C. crescentus mutants lacking polar appendages exhibit defects in pellicle development. Phase-contrast micrographs of pellicle samples from wild-type (CB15) and mutant strains were taken at 8-h intervals. Scale bar, 20 μm. Representative images from one of three independent experiments are shown.

FIG 9

Pellicle structures of NA1000 strains differ from those of CB15. (A) Pellicles of cultures grown statically for 3 days are pictured (top). After growth, the tubes were stained with crystal violet to highlight cells adhered to the glass at the surfaces of the cultures (bottom). Genotypes of strains are indicated above the tubes. Strains that differ only at the hfsA locus are paired, and the hfsA allele is indicated as the functional CB15 allele (+), the null allele (Δ), or the frameshifted NA1000 allele (fs). See the text for details about the mobile genetic element (MGE). A tube with sterile medium (left) demonstrates the characteristics of an uncolonized meniscus, similar to what is seen at the surface of medium colonized with strains lacking a functional hfsA allele. The whole surface of the culture is opaque when a pellicle film is present. WT, wild type. (B) Phase-contrast micrographs of pellicle samples from CB15, NA1000 hfsA⁺, and NA1000 ΔMGE hfsA⁺ pellicles collected 48 h after inoculation. The center of the plug (top) and rosettes disrupted from the film (bottom) were imaged. Scale bar, 20 μm.

FIG 10

Cells partition to the air-liquid boundary in dilute complex medium.
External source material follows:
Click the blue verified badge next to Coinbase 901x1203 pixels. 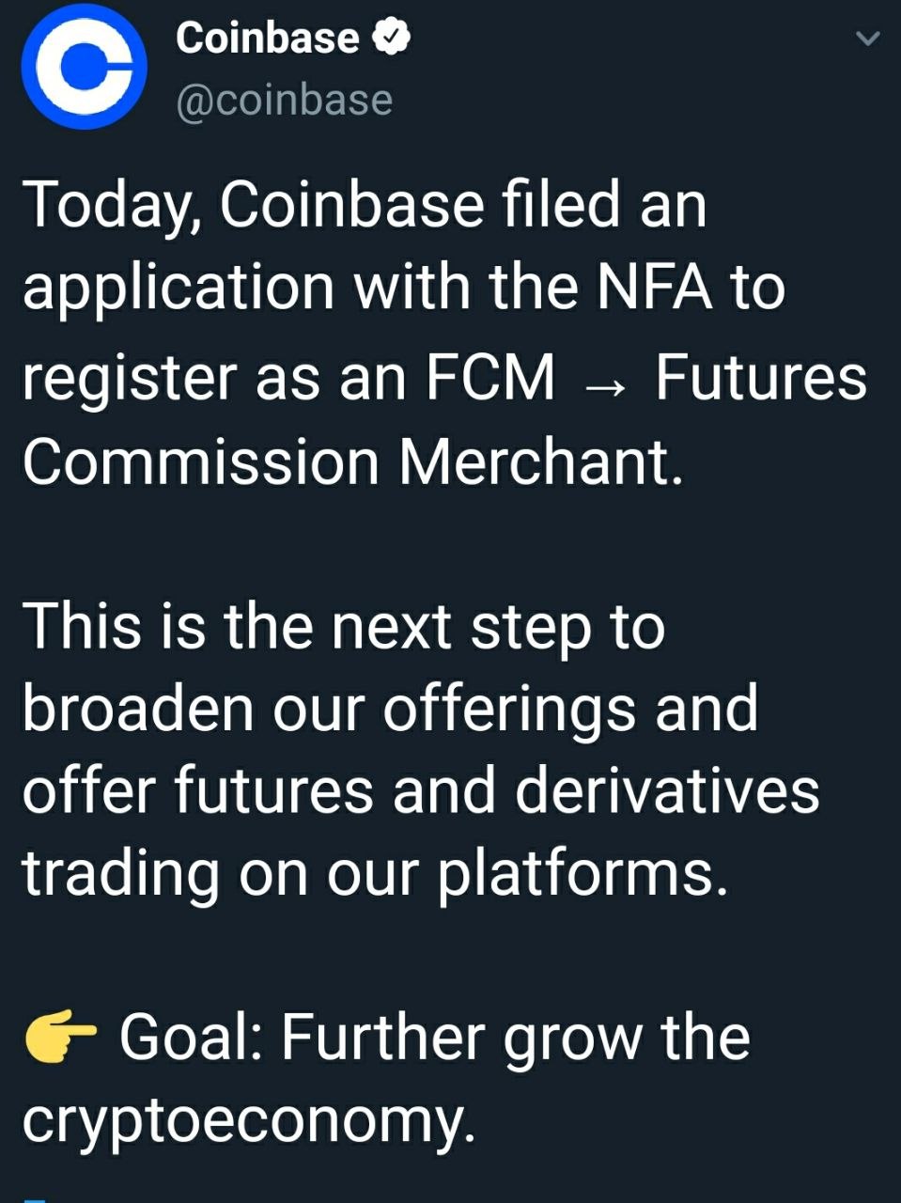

Surface and subsurface samples of C. crescentus CB15 were cultured in increasingly dilute PYE medium. Dilution factors from the standard lab recipe (see Materials and Methods) are indicated at the top. Cultures were grown statically with fWGA to stain the holdfast for 2.5 days. Samples were imaged using phase-contrast and fluorescence imaging, and an overlay is presented for each condition. Scale bar, 10 μm.